She straddled him, blocking his view of the computer, rubbing his neck.

“Careful,” he said. “You'll make me late.”

She could indeed, and it was tempting. But it was enough, for now, to know she had that power. She wouldn't have it for long. That was how these things worked, although this didn't feel like anything she had known before. Still, it was important not to take advantage, not to make trouble for him. And important to show him that she had the self-control to break away as needed. She gave him a long, fluttering kiss, running an index finger along his earlobe—then stopped before it went too far.

“You're right,” she said. “You have to go.”
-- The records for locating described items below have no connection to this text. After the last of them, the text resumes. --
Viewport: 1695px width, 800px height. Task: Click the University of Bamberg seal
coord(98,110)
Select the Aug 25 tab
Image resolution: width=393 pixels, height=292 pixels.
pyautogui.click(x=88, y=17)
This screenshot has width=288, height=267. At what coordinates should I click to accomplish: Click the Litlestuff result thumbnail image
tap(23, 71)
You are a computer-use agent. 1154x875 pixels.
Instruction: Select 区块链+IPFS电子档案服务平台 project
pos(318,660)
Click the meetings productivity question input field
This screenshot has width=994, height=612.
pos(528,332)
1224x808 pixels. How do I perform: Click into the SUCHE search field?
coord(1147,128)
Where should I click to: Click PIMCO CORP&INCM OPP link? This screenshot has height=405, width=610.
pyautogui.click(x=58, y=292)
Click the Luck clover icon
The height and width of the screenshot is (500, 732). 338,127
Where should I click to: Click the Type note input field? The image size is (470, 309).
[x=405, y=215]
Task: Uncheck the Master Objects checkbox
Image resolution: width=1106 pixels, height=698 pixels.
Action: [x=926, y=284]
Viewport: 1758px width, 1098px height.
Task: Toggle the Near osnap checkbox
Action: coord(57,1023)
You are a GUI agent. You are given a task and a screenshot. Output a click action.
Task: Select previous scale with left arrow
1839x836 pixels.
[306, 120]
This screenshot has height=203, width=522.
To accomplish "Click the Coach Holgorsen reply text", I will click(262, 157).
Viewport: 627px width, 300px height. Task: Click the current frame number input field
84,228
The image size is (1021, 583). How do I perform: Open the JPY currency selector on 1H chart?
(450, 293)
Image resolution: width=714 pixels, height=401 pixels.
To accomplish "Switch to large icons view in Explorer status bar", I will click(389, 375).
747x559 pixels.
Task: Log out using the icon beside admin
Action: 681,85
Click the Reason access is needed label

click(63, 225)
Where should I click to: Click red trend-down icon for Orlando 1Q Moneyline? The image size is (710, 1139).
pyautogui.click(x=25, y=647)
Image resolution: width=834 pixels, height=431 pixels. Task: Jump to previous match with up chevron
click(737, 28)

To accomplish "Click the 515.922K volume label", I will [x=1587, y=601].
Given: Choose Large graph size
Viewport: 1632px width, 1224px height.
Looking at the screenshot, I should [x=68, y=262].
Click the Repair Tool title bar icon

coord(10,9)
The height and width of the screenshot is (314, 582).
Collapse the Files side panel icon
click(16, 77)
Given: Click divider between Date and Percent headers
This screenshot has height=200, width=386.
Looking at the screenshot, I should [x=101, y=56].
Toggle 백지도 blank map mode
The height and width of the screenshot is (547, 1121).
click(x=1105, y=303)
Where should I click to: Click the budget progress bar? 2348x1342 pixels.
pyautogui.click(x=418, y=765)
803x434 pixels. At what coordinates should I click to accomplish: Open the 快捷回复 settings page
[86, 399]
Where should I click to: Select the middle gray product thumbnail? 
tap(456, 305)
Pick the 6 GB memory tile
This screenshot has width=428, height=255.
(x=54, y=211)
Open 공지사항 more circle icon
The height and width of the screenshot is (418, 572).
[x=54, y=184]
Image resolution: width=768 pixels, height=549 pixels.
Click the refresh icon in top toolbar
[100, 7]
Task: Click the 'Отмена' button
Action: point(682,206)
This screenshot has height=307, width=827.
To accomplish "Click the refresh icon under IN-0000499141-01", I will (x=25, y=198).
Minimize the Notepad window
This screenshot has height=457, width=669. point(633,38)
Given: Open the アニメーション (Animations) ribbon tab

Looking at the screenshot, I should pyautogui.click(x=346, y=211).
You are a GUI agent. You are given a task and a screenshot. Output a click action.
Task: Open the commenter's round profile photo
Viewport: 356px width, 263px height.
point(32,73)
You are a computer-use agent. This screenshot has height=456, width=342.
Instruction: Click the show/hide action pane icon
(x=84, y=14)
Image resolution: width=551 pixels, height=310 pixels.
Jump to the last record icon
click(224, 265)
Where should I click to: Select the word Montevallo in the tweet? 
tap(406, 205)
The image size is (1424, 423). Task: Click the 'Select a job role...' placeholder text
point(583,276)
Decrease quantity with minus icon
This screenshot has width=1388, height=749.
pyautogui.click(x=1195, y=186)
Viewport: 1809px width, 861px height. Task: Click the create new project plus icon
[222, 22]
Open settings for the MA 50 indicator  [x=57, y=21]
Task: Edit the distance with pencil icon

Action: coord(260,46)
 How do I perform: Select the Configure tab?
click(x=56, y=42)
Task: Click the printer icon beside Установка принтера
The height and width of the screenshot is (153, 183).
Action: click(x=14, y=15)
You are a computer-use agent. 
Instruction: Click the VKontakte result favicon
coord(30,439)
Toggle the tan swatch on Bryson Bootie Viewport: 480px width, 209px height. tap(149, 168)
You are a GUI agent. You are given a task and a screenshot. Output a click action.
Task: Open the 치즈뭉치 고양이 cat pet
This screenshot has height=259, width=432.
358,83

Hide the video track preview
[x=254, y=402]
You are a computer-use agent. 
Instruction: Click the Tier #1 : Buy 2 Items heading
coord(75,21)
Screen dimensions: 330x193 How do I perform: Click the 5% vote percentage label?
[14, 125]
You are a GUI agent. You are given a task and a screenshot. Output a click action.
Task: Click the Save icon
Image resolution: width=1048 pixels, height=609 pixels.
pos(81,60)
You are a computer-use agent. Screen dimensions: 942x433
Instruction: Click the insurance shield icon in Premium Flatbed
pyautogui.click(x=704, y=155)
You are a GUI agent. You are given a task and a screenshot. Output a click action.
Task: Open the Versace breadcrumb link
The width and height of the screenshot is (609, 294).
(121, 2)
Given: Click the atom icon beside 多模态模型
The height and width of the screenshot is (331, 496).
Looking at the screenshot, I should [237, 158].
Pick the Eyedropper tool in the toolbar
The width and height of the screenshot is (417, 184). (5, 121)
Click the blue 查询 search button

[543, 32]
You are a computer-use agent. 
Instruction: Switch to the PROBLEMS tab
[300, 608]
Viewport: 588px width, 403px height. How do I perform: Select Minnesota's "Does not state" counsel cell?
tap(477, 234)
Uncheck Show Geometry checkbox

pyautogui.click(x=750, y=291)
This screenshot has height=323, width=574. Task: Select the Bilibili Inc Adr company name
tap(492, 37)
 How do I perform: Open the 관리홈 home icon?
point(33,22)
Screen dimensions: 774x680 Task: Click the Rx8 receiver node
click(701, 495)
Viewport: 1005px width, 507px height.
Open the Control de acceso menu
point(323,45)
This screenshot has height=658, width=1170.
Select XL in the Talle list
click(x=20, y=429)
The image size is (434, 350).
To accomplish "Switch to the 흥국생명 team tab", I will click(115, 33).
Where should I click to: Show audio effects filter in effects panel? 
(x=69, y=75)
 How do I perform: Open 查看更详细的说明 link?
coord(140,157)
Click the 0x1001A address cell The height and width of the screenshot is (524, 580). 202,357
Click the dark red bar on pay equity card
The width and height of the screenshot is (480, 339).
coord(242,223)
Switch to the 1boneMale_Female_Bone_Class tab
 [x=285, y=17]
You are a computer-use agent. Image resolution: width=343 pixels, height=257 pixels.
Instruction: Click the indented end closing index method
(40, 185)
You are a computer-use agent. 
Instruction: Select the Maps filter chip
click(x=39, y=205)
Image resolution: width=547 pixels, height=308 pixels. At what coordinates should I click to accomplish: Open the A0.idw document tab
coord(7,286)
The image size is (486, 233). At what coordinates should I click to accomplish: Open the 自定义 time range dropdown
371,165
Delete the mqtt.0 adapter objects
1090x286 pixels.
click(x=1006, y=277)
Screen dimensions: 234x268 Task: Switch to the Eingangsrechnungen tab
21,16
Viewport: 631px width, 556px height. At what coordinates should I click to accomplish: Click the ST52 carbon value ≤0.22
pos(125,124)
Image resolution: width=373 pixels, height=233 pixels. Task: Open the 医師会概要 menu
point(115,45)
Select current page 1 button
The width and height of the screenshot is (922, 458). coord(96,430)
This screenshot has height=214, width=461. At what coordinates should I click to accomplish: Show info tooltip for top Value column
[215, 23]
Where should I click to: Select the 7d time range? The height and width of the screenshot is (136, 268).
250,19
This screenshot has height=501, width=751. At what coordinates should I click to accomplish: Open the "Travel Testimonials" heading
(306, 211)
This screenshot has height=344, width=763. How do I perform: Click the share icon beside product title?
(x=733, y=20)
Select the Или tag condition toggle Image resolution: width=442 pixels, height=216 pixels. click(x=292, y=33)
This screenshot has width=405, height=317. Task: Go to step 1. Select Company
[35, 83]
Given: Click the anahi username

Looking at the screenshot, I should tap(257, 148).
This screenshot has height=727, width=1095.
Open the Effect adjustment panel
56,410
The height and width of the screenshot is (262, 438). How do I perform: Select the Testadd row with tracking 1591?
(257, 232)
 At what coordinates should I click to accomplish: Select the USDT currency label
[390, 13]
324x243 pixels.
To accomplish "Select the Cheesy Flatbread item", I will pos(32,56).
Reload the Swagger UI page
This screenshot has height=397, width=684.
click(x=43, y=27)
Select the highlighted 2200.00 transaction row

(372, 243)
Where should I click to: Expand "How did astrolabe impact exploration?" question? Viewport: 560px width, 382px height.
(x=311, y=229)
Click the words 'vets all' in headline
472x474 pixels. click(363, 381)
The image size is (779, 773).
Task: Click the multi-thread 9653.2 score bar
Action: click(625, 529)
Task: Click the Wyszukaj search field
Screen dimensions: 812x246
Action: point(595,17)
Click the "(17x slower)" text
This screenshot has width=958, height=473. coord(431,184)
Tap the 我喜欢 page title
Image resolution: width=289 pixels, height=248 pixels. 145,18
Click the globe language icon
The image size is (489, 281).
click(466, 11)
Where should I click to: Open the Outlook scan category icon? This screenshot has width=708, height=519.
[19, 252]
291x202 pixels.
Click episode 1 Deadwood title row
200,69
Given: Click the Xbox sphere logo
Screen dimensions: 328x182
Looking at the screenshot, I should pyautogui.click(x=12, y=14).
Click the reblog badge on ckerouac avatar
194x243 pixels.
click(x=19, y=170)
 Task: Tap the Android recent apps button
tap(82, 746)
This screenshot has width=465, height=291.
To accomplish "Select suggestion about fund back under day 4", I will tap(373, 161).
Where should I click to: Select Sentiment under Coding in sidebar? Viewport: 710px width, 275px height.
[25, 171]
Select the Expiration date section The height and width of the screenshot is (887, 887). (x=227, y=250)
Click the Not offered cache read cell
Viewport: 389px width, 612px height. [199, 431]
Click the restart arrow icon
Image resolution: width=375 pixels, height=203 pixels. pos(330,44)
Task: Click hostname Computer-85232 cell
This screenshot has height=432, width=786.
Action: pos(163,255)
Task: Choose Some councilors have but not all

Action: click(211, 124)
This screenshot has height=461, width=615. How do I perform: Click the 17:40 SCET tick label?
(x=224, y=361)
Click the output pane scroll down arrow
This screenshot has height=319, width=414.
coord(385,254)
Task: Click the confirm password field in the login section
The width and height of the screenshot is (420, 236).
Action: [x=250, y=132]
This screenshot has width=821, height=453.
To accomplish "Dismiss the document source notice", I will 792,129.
“You're wicked,” he said, but she heard nothing but admiration in his voice.

 

THE CHARLES BENTON BUILDING,
named for the longtime city and state budget adviser, was an incongruous presence on the stretch of strip clubs known as the Block. Local rumor held that Benton had insisted it be built there in hopes of destroying the Block. The more extreme version claimed his wife had once worked as a dancer at one of the clubs before embracing a life of Christian piety. Gloria, aware of the chronically inaccurate gossip about her life, had trouble putting stock in any of this, but it was interesting, strolling past the famed Two O'clock Club to go look up campaign finance reports.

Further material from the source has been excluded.